> _ASSIGNMENT_
Only the lines below, from the one with "Task: Toggle sidebar" through the one with "Open the 首页", are to be written out, exactly.

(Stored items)
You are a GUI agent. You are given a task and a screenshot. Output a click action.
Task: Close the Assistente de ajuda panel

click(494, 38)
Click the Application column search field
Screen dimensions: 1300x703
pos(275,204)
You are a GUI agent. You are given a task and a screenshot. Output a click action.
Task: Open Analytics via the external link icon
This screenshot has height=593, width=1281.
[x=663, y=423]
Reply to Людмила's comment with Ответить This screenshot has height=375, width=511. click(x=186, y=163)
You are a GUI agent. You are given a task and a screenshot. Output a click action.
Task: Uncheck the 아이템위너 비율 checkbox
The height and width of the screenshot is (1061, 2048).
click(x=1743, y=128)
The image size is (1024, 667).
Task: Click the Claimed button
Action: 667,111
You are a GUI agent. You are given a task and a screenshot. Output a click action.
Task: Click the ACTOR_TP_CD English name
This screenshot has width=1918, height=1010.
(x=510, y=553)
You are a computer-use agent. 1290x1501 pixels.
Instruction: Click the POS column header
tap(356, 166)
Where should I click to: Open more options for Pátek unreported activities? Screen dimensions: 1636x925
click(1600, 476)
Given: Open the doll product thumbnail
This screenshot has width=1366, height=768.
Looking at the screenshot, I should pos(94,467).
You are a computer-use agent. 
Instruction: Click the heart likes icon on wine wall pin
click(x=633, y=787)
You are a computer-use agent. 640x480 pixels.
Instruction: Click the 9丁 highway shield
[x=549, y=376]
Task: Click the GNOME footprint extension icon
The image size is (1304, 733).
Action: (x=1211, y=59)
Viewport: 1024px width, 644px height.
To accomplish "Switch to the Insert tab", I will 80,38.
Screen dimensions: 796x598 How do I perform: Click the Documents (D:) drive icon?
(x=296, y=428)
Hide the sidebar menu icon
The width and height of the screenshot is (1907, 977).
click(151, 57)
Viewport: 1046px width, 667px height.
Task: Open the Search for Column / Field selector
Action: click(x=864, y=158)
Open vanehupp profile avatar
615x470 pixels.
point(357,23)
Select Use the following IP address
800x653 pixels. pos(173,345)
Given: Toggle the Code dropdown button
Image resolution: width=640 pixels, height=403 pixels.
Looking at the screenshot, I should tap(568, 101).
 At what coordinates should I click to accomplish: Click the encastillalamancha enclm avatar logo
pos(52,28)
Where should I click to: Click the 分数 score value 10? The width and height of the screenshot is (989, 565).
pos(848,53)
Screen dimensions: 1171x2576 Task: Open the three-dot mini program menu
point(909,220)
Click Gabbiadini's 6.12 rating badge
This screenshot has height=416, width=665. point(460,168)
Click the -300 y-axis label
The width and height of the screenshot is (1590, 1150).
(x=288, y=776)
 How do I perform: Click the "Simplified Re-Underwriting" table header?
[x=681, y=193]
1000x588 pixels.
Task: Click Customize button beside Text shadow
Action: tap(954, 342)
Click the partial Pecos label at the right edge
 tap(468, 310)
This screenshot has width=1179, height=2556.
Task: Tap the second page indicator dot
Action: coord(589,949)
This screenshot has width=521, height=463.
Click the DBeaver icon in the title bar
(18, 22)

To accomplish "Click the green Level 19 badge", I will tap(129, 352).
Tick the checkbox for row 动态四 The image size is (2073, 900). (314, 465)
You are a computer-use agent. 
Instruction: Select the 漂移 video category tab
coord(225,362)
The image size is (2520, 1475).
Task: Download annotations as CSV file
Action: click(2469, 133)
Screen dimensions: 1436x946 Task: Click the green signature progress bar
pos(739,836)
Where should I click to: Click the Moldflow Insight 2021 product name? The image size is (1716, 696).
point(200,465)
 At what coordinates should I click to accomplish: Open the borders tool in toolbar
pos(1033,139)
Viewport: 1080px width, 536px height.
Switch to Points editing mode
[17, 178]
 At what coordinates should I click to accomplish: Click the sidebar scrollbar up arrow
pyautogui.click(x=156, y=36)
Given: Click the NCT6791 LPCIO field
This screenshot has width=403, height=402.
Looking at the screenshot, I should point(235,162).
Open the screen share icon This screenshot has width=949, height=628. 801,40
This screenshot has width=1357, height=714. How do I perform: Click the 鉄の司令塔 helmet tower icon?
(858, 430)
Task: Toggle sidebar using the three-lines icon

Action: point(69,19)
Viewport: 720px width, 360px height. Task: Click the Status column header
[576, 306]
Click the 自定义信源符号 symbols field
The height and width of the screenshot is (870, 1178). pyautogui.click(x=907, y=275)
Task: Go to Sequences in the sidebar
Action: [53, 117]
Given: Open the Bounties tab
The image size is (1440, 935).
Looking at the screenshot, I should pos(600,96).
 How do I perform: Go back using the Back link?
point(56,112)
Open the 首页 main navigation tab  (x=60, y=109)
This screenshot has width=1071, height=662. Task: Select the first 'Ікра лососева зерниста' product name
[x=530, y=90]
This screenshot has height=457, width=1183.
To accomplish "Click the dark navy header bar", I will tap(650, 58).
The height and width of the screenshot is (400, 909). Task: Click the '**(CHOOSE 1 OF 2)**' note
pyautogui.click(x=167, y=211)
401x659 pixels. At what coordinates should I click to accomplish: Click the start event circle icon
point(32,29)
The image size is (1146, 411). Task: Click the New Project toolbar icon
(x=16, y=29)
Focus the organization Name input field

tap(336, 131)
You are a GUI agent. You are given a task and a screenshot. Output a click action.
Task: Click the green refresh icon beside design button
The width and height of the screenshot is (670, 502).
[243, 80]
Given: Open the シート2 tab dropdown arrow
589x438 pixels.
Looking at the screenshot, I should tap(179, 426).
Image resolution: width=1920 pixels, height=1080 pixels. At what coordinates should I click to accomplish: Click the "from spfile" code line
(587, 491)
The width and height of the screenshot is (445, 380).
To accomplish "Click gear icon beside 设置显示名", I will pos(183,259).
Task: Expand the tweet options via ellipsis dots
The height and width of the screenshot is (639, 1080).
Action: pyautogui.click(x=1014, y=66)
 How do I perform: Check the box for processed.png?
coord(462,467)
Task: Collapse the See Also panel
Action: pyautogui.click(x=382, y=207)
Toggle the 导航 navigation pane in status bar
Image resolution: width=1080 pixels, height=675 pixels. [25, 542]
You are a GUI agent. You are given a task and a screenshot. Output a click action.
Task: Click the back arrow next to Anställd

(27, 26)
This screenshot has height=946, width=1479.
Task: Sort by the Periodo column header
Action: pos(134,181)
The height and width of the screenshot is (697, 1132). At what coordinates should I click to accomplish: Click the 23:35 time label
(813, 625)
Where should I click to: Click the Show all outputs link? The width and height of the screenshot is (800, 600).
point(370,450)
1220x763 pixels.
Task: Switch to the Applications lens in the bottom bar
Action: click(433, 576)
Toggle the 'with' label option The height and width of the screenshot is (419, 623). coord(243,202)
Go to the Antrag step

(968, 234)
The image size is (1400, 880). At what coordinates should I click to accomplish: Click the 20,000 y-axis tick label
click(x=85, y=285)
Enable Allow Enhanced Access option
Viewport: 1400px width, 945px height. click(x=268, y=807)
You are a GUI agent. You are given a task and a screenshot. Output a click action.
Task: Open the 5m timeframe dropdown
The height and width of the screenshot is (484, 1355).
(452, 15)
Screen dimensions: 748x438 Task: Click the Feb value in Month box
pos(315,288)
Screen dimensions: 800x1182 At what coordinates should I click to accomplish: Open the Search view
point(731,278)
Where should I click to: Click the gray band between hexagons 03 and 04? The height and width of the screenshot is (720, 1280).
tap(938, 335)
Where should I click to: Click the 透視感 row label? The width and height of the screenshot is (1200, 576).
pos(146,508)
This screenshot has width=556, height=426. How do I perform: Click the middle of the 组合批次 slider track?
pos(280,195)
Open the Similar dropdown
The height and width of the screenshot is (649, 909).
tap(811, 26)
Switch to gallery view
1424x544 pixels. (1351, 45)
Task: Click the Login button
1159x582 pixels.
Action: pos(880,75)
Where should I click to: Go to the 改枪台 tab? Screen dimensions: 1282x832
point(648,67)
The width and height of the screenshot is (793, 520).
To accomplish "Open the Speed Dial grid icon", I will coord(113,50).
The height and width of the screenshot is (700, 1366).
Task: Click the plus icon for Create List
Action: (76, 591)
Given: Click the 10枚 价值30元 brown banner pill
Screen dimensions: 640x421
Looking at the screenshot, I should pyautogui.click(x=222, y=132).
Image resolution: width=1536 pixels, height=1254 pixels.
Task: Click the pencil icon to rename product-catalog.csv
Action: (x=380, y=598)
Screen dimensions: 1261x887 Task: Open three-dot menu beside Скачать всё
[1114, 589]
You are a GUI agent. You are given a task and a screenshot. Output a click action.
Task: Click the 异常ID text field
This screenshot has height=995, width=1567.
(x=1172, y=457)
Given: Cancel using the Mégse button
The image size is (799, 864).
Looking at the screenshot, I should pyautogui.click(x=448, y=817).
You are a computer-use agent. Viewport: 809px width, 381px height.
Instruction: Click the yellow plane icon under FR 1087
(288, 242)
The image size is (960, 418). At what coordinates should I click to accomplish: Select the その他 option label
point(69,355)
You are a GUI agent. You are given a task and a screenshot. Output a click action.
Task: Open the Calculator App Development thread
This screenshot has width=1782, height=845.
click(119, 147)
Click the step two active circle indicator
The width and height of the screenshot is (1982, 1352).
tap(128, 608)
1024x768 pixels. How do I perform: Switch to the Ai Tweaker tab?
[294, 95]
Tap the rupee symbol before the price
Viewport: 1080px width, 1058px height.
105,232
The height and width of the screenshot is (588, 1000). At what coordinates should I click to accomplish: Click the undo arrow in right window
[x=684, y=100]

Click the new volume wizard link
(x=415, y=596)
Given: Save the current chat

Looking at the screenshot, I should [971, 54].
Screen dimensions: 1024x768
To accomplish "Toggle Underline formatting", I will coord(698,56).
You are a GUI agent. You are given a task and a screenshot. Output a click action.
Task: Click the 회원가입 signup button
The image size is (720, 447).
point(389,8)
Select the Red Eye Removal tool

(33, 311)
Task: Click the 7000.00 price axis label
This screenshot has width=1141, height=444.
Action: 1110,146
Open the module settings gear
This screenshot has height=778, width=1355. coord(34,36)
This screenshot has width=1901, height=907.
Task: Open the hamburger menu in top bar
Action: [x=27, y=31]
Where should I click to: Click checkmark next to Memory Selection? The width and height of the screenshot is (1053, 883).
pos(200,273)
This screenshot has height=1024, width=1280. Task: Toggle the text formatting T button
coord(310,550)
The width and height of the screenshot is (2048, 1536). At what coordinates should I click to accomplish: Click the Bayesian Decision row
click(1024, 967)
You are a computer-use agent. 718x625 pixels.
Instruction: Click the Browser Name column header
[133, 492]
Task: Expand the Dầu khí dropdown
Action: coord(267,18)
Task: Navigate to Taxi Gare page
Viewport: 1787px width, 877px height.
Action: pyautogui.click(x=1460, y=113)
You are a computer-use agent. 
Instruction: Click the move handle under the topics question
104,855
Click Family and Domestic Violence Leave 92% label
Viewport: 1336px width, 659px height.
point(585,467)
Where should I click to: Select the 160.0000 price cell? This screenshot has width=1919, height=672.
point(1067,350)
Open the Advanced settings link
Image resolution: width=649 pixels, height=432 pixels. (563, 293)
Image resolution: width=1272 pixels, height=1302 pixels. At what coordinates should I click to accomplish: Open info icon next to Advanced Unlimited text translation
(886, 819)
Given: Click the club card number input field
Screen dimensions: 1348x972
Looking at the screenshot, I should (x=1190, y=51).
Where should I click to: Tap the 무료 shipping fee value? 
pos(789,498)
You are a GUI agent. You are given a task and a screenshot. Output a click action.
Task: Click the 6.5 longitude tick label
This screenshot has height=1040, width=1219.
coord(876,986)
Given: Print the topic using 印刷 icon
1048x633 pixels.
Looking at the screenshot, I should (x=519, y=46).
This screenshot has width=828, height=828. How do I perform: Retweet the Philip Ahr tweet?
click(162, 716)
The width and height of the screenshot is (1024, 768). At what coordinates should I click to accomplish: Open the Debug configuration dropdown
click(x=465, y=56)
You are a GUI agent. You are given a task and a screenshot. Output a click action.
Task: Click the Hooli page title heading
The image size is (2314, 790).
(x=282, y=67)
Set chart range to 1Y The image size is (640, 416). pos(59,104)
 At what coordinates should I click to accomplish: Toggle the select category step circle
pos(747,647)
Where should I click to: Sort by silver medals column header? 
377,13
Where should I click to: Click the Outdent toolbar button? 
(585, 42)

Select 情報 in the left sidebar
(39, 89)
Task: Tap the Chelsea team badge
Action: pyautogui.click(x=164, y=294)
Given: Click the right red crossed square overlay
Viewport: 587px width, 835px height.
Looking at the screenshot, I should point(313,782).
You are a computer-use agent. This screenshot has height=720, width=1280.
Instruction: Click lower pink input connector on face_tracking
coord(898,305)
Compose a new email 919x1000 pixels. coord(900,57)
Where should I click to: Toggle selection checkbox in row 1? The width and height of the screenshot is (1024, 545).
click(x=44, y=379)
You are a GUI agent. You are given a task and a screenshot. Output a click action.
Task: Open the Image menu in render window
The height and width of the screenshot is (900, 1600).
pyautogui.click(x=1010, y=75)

> _RESULT OF THE EXERCISE_
Task: Toggle sidebar using the three-lines icon

Action: point(69,19)
Viewport: 720px width, 360px height. Task: Click the Status column header
[576, 306]
Click the 自定义信源符号 symbols field
The height and width of the screenshot is (870, 1178). pyautogui.click(x=907, y=275)
Task: Go to Sequences in the sidebar
Action: [53, 117]
Given: Open the Bounties tab
The image size is (1440, 935).
Looking at the screenshot, I should pos(600,96).
 How do I perform: Go back using the Back link?
point(56,112)
Open the 首页 main navigation tab  (x=60, y=109)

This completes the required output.